Exposures: Self-reported sex (male or female), tau PET, and p-tau217 assay.
Main outcomes and measures: The primary analyses used linear and mixed-effects models to assess baseline and longitudinal sex × p-tau217 interactions for 9 tau PET regions. The secondary analyses assessed sex × p-tau217 interactions for cognitive change using the Preclinical Alzheimer Cognitive Composite.

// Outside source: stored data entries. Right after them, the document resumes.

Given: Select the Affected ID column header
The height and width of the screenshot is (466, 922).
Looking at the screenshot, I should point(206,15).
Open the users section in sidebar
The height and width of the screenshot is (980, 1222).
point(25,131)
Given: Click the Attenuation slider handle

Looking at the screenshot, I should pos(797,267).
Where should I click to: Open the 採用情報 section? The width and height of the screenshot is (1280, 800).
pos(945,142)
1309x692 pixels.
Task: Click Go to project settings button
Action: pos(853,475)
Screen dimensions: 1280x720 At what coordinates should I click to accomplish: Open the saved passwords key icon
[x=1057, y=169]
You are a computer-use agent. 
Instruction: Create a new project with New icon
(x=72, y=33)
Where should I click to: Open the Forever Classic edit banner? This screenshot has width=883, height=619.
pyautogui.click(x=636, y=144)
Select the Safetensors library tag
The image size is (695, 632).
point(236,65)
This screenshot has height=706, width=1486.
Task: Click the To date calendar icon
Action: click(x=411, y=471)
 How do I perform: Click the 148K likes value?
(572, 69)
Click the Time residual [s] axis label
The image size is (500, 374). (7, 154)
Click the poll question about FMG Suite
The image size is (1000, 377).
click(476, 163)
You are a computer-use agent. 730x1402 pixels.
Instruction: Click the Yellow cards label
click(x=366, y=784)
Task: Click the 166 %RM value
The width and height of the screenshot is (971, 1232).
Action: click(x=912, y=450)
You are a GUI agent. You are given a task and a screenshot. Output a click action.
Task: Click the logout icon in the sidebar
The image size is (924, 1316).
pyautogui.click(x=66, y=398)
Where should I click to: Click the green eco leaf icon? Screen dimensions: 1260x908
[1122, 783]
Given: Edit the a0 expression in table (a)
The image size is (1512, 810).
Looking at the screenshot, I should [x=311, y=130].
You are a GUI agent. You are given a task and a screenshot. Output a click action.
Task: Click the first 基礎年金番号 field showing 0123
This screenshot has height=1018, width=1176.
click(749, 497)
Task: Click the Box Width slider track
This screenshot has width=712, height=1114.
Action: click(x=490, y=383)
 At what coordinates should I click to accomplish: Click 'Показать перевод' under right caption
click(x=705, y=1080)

Results: Across the 5 cohorts, there were a total of 1292 participants (63.6% women; mean age, 70.6 [SD, 6.4] years) with tau PET assessments. Compared with men, women had significantly higher baseline p-tau217 levels at higher aggregated Aβ Centiloid levels (β, -0.21 [95% CI, -0.37 to -0.05], P = .009; highest interaction was found in the Anti-Amyloid Treatment in Asymptomatic Alzheimer’s Disease/Longitudinal Evaluation of Amyloid Risk and Neurodegeneration [A4/LEARN] cohort). The sex × p-tau217 interactions at baseline were significant for 1 tau PET region in the Harvard Aging Brain Study (HABS) cohort, for 2 tau PET regions in the A4/LEARN cohort, for 6 tau PET regions in the Wisconsin Registry of Alzheimer’s Prevention (WRAP) cohort, and for 4 tau PET regions in the Presymptomatic Evaluation of Experimental or Novel Treatments for Alzheimer’s Disease (PREVENT-AD) cohort. Longitudinal interactions were significant for 4 tau PET regions in the A4/LEARN cohort, for 5 tau PET regions in both the Alzheimer’s Disease Neuroimaging Initiative (ADNI) cohort and the WRAP cohort, and for 2 PET regions in both the HABS cohort and the PREVENT-AD cohort. Compared with men, women displayed greater tau deposition and accumulation at higher p-tau217 levels. Use of a secondary model showed women with higher p-tau217 levels also exhibited faster rates of cognitive decline relative to men in the both the WRAP cohort and the ADNI cohort.
Conclusion and relevance: These findings add to growing evidence that women have a differential tau response to Aβ that may emerge at the point of p-tau secretion. These findings have implications for the therapeutics and diagnostics of preclinical Alzheimer disease.